[Records from a collection]
--
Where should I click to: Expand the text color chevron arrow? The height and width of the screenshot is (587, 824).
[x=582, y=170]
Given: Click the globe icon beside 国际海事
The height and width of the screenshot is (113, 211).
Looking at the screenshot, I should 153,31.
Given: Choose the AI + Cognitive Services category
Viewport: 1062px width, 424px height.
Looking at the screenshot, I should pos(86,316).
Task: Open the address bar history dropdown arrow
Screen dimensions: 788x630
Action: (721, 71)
--
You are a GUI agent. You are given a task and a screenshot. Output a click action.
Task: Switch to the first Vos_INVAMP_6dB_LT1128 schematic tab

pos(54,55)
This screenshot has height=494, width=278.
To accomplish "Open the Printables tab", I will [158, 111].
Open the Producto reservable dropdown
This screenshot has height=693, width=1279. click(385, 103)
--
**PROBLEM STATEMENT:**
Set down precisely the lines above between the line holding "Where should I" and the line holding "Given: Choose the", inclusive, and nothing beyond them.

**SOLUTION TO THIS PROBLEM:**
Where should I click to: Expand the text color chevron arrow? The height and width of the screenshot is (587, 824).
[x=582, y=170]
Given: Click the globe icon beside 国际海事
The height and width of the screenshot is (113, 211).
Looking at the screenshot, I should 153,31.
Given: Choose the AI + Cognitive Services category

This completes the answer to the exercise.